Respecting Clients, And Why It Matters

Respecting Clients, And Why It Matters


I recently saw a post somewhere about the “eye rolling” test and how it accurately measures whether or not a couple will survive their marriage. With camera close-ups and a staged experiment, the study determined any amount of eye-rolling indicated a lack of respect for their partner. And respect is the key ingredient to a happy marriage, strong enough to survive the ups and downs of life.

I appreciate more than ever how the “respect” factor plays a role in all of our relationships, and this made me think how I’ve chosen which clients to partner with as a Virtual Assistant.
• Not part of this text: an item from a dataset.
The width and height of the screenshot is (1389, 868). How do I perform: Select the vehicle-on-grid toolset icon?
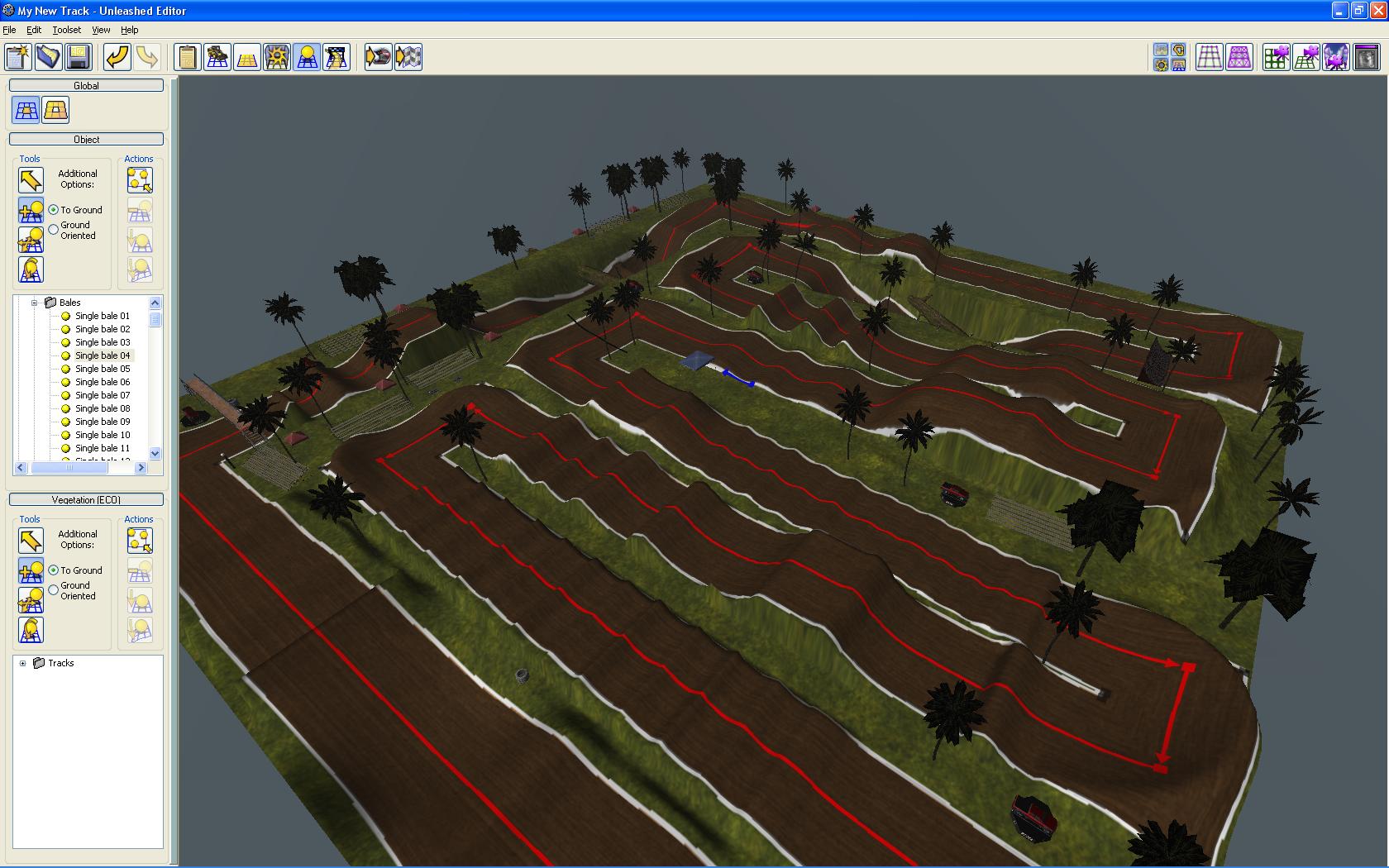217,57
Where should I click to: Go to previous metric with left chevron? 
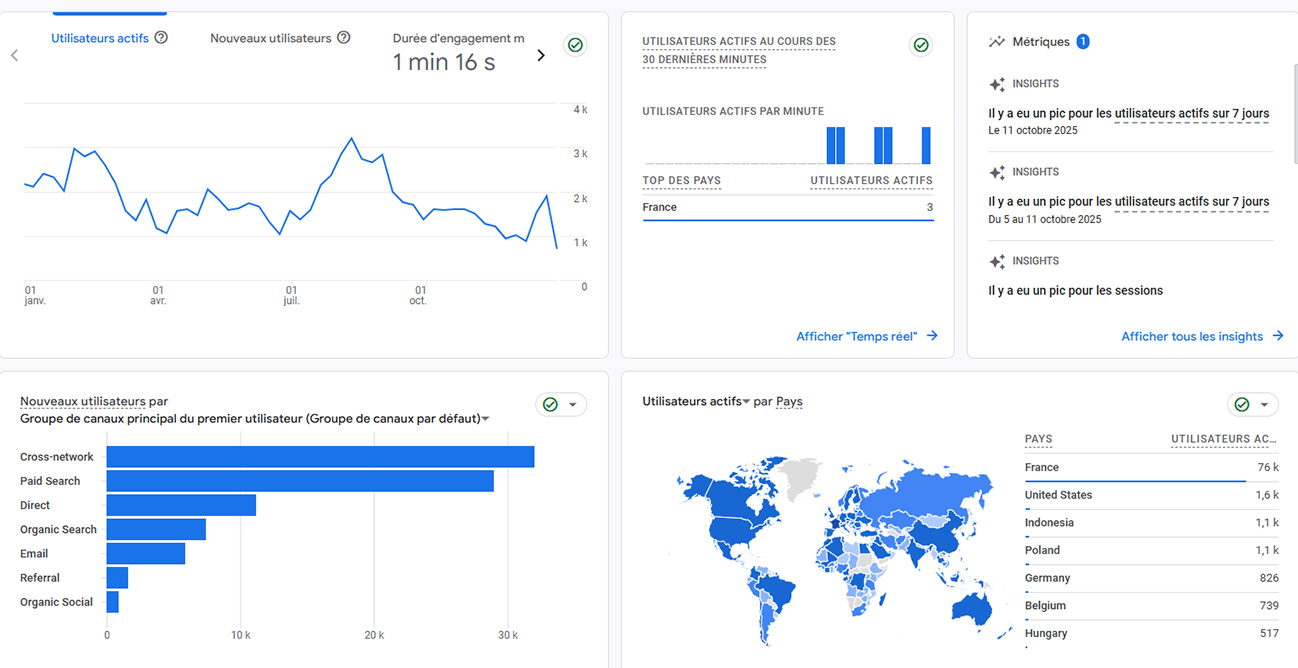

I admit I’ve been on both sides of the fence over the years.

How Much is Enough?

It almost goes without saying that who your clients are makes all the difference in your quality of VA experience.

For me, a degree of healthy respect for the client, and understanding of their business is necessary for me to deliver the highest quality of work. If an overall respect is there, minor little things won’t matter too much and the partnership will flow.

But does a VA have to completely vibe with their client and be on the same level 100% with their industry, communication style, and values in order to successfully work with them?

That’s an equation that’s personal to everyone, but for me, I don’t think 100% is necessary. Part of the fun of being a VA is working with a variety of clients of different nationalities, age, and industries, and supporting their journey with a degree of healthy detachment to what they do and how. But, a certain amount of respect is necessary, and what I’ve learned is if I find myself doing any “equivalent” of eye-rolling, then I know something’s amiss, and I probably shouldn’t work with them.

It can be really obvious or subtle.

For instance, I’ve turned down the opportunity to support a client who’s very successful in the hunting industry, which unbeknownst to me, is booming. Who knew? It’s totally not my world. I put some genuine, open-minded consideration into the possibility of stepping into their business and working with this potential client in a hands-on way that was required for what they were looking for. It was a great opportunity on the one hand, but I knew in my heart that I wouldn’t be able to do it, because I personally don’t vibe at all with recreational hunting. I dug deep with that one to see if I could go there, but it just affirmed for me that I would find no inspiration and dedication to helping their hunting business grow.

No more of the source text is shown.